Hayatlarımıza her daim olumlu katkılarda bulunan kedi ve köpeklerin yaşam kalitesinin artırılması, hayvan sahiplenme sürecinin bilinçli bir şekilde ele alınması ve hayvan terk edilmelerin önüne geçilebilmesi için 4 Ekim Dünya Hayvanları Koruma Günü’nde, tüm hayvan sahiplerine “İlk Günden Sorumluluk” çağrısı yapıyoruz. 

“Bilgi, güçtür” prensibi ile çalışmalarımıza yön veriyor ve hayvanlara ilişkin sahip olduğumuz tüm bilgi birikimimizi hayvan sahiplerine açıyoruz. Bu kapsamda websitemizde kedi ve köpek bakımı ve sağlıklı beslenmesine yönelik, alanında uzman veteriner hekimler ve profesyonellerin kaleme aldığı sağlık makaleleri yayımlıyoruz. Ayrıca sorumlu hayvan sahipliği anlayış ve uygulamalarını daha geniş boyutta aktarabilmek ve hayvan sahiplerinin bu alandaki farkındalığını ve bilgi düzeyini artırmak amacıyla, Sorumlu Kedi Sahipliği ve Sorumlu Köpek Sahipliği olmak üzere oldukça kapsamlı Rehberler yayınladık.
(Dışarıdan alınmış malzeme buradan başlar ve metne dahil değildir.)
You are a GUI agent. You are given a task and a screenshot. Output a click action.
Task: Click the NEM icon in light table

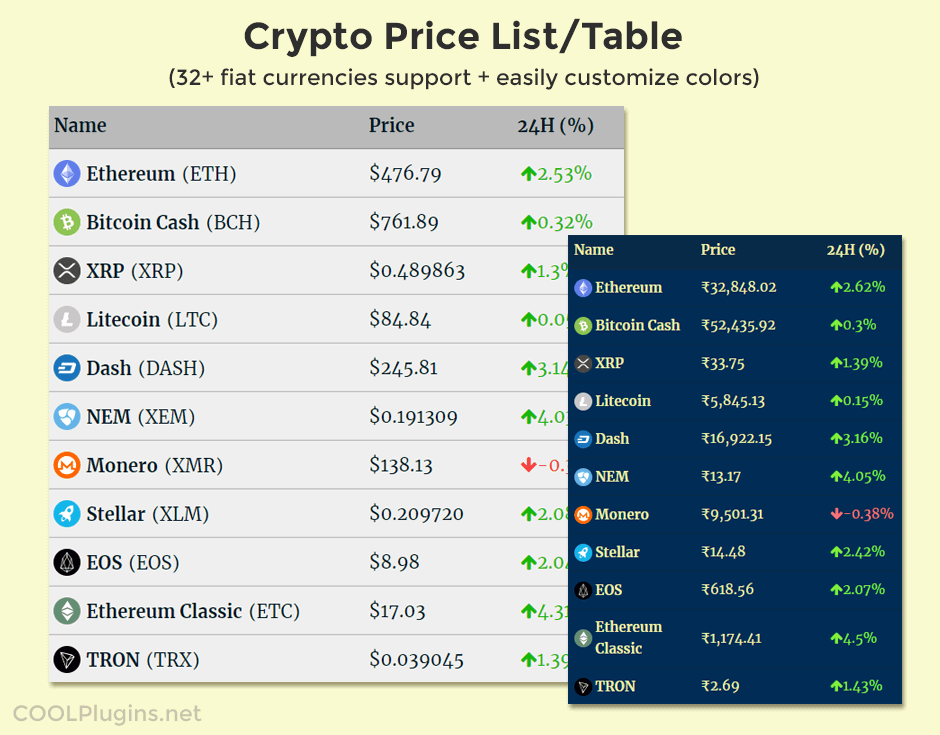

Hayvan sahiplenme sürecini detaylı olarak ele alan Rehberler, kedi ve köpek sahiplenme kararı alırken dikkat edilmesi gerekenler, kedi ve köpek ile yaşam, ev ortamı, sağlıklı beslenme, hayvan bakımı ve yaşam kalitesi, birden fazla hayvan ile yaşam, taşınma sürecinde dikkat edilmesi gerekenler, şehir hayatında kedi ve köpek yaşamı gibi pek çok konuda ayrıntılı bilgi sunuyor. Rehberlerimiz ile Dünya Hayvan Sağlığı Teşkilatı (OIE) tarafından tüm hayvanlar için geliştirilen, hayvanların açlık ve susuzluktan, sağlık sorunlarından ve korku/stres unsurlarından uzak bir yaşama erişim, uygun barınma koşulları ve kendilerini oldukları gibi ifade edebilme haklarını özellikle vurguluyoruz.

Kedi-köpek sahibi olmanın insan yaşamına etkileri nelerdir?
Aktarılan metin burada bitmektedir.